Copy everything in the data from the line containing "Given: Focus the Suche search input field" down to the line containing "coord(19,19)", both lines included, without changing a character.
::::
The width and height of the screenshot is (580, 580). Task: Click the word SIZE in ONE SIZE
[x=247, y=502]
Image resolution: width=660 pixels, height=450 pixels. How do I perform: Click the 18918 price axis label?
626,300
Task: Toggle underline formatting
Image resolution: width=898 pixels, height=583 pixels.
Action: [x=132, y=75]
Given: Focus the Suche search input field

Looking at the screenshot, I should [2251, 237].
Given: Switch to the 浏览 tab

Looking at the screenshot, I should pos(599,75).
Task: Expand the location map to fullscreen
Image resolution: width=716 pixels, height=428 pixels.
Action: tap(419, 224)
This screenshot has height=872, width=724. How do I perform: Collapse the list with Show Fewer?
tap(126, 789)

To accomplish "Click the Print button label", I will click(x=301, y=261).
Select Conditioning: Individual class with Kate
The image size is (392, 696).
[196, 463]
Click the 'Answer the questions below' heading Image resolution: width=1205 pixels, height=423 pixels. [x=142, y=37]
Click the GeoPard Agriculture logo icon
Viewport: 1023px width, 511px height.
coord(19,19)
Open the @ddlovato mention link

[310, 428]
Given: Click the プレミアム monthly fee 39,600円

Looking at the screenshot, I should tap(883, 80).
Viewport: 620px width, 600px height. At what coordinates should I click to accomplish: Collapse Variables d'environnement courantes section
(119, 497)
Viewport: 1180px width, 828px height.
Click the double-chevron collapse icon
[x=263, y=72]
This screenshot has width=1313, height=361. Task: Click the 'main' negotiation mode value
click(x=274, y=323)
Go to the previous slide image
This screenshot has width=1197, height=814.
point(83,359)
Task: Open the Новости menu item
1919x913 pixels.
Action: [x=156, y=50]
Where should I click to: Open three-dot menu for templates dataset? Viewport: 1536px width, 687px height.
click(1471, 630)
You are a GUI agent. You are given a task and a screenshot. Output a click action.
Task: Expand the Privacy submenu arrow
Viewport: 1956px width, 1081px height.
::::
RESPONSE TO THE EXERCISE:
Given: Focus the Suche search input field

Looking at the screenshot, I should [2251, 237].
Given: Switch to the 浏览 tab

Looking at the screenshot, I should pos(599,75).
Task: Expand the location map to fullscreen
Image resolution: width=716 pixels, height=428 pixels.
Action: tap(419, 224)
This screenshot has height=872, width=724. How do I perform: Collapse the list with Show Fewer?
tap(126, 789)

To accomplish "Click the Print button label", I will click(x=301, y=261).
Select Conditioning: Individual class with Kate
The image size is (392, 696).
[196, 463]
Click the 'Answer the questions below' heading Image resolution: width=1205 pixels, height=423 pixels. [x=142, y=37]
Click the GeoPard Agriculture logo icon
Viewport: 1023px width, 511px height.
coord(19,19)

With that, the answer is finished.